- [Problem to work on]: Can you turn the items from the line containing "Click the question-mark help icon beside 开始搜索" through the line containing "Looking at the screenshot, I should (x=792, y=231)." into a numbered list, one line per entry, with any blank lines left out?

- [Records shown]:
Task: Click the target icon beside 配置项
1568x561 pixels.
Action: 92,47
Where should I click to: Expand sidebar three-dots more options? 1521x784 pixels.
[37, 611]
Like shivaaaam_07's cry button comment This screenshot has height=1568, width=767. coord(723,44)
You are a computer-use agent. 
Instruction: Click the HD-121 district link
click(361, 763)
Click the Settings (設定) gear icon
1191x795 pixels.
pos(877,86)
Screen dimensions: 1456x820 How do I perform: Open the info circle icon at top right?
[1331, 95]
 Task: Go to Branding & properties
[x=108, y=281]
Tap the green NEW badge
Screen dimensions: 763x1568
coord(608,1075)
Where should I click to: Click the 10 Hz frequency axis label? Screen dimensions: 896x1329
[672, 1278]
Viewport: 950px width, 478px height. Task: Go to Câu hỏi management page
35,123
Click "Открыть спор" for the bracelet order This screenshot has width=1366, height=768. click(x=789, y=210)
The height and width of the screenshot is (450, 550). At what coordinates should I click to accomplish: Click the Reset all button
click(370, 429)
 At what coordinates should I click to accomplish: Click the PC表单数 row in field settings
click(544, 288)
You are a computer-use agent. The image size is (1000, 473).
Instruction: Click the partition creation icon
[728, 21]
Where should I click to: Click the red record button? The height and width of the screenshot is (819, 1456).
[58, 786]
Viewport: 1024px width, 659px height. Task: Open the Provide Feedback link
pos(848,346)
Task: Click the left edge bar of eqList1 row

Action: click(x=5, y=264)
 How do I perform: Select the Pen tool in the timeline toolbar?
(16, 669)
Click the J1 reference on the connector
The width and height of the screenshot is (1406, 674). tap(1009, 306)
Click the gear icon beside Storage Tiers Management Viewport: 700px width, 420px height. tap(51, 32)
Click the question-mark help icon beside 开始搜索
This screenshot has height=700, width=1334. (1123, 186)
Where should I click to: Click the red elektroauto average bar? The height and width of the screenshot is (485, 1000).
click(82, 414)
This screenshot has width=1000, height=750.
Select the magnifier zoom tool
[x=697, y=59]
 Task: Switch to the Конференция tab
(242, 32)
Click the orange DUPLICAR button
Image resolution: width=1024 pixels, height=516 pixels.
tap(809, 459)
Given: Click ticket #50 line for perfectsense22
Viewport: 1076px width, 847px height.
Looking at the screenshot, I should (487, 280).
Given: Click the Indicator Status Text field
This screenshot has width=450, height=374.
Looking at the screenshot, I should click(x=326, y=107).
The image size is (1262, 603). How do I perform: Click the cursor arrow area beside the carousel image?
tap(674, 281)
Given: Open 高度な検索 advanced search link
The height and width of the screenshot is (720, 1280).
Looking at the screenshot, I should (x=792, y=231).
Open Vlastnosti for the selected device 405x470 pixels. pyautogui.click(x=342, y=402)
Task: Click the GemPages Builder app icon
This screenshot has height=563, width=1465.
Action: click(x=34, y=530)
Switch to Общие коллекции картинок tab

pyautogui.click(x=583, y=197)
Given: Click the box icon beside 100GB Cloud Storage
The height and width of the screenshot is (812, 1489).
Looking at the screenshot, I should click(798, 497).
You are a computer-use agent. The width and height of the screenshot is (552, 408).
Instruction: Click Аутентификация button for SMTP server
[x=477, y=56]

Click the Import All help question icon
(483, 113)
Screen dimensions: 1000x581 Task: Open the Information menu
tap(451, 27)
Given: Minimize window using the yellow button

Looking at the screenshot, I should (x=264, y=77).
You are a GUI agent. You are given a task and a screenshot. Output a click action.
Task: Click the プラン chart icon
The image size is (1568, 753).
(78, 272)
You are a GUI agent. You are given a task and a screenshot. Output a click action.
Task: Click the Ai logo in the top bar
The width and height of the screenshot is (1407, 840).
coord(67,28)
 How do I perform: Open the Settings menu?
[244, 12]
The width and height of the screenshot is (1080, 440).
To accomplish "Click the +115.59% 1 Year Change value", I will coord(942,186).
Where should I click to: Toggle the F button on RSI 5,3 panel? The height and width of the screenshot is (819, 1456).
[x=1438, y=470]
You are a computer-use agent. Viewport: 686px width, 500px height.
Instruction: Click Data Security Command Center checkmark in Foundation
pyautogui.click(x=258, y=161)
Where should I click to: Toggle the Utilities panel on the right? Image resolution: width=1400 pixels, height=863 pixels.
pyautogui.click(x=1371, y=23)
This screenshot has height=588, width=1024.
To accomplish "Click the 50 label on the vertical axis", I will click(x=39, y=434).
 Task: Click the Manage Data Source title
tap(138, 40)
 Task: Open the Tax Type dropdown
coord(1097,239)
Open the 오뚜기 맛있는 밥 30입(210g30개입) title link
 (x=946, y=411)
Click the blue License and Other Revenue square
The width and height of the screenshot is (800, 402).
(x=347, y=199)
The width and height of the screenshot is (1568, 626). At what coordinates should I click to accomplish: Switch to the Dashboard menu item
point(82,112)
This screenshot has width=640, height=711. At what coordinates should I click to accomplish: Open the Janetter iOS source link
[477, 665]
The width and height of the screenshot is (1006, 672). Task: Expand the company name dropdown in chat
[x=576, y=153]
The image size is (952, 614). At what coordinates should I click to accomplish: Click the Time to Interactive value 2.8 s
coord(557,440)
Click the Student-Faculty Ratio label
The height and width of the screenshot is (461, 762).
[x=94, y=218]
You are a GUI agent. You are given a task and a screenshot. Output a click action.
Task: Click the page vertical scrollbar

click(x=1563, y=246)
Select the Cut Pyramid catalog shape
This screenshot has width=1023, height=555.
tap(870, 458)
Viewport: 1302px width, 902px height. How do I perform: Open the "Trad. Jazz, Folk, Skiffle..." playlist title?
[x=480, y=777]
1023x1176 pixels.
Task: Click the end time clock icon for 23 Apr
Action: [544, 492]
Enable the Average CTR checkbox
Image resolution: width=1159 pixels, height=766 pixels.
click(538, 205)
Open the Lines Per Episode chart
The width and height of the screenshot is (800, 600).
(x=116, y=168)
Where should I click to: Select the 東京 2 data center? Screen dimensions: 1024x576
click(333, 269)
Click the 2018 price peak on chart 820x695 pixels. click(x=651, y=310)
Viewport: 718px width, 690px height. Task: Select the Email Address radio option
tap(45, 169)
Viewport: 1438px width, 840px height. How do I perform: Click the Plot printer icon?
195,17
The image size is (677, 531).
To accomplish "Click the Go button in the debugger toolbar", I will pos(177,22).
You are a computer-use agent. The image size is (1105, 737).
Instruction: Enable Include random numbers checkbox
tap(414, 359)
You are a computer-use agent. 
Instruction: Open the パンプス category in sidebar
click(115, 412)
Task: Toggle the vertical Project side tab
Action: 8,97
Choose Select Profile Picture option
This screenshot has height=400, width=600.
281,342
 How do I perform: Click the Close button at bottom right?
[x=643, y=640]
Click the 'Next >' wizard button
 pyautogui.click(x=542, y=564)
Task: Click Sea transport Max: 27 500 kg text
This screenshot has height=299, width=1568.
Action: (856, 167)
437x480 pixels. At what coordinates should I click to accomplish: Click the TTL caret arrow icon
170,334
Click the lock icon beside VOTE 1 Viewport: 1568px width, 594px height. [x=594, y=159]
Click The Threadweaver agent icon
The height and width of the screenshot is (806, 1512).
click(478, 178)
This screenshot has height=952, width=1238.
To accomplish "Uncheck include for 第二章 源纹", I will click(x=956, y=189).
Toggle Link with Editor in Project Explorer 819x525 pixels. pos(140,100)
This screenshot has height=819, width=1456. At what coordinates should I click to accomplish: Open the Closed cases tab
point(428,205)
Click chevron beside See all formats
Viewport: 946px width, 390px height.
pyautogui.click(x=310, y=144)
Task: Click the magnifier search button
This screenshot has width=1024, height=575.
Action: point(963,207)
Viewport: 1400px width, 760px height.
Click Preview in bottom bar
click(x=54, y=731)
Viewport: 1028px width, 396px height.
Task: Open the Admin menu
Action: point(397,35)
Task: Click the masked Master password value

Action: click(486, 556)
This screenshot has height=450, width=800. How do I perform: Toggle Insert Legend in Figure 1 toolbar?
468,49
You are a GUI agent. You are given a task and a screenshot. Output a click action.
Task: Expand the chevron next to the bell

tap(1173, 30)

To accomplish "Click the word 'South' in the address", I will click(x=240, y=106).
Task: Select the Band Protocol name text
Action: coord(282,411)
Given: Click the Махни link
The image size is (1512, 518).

- [Complete output]:
1. Click the question-mark help icon beside 开始搜索
2. This screenshot has height=700, width=1334. (1123, 186)
3. Where should I click to: Click the red elektroauto average bar? The height and width of the screenshot is (485, 1000).
4. click(82, 414)
5. This screenshot has width=1000, height=750.
6. Select the magnifier zoom tool
7. [x=697, y=59]
8.  Task: Switch to the Конференция tab
9. (242, 32)
10. Click the orange DUPLICAR button
11. Image resolution: width=1024 pixels, height=516 pixels.
12. tap(809, 459)
13. Given: Click ticket #50 line for perfectsense22
14. Viewport: 1076px width, 847px height.
15. Looking at the screenshot, I should (487, 280).
16. Given: Click the Indicator Status Text field
17. This screenshot has width=450, height=374.
18. Looking at the screenshot, I should click(x=326, y=107).
19. The image size is (1262, 603). How do I perform: Click the cursor arrow area beside the carousel image?
20. tap(674, 281)
21. Given: Open 高度な検索 advanced search link
22. The height and width of the screenshot is (720, 1280).
23. Looking at the screenshot, I should (x=792, y=231).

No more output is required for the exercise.